Records contained in a dataset:
--------------------------------

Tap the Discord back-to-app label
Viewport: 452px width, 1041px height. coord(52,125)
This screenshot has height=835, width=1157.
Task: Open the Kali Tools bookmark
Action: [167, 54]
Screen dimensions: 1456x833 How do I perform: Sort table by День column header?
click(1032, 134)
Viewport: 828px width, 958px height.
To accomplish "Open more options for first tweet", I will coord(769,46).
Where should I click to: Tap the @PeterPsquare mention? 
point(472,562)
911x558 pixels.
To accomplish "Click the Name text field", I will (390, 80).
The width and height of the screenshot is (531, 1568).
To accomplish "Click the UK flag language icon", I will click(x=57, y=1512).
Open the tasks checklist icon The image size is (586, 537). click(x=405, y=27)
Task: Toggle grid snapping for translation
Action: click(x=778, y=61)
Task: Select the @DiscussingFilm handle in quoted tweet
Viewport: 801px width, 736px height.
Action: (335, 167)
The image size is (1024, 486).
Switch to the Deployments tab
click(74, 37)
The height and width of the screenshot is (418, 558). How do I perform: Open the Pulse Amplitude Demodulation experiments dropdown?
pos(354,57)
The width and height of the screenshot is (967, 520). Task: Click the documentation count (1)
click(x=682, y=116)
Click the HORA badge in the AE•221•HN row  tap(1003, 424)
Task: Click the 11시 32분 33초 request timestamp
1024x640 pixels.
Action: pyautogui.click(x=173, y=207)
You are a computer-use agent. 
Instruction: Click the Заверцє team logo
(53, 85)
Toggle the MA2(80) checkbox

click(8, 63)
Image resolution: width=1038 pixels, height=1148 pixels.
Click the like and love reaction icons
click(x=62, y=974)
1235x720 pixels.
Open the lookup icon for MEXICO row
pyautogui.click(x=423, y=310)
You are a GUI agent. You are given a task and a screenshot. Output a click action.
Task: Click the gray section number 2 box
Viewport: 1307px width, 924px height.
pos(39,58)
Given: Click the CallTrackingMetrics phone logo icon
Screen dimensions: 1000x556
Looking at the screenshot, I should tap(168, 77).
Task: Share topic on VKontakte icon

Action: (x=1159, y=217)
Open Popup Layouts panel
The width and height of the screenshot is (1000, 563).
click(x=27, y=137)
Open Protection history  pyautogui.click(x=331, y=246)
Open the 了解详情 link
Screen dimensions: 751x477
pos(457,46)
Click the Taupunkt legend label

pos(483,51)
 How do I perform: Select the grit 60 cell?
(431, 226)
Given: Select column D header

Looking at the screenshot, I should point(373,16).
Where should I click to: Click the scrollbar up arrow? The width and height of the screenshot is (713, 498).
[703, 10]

--------------------------------

WHAT TO WORK ON: If a line of the data contains "agent", copy it out.

OUTPUT OF THE EXERCISE:
You are a computer-use agent. 
You are a GUI agent. You are given a task and a screenshot. Output a click action.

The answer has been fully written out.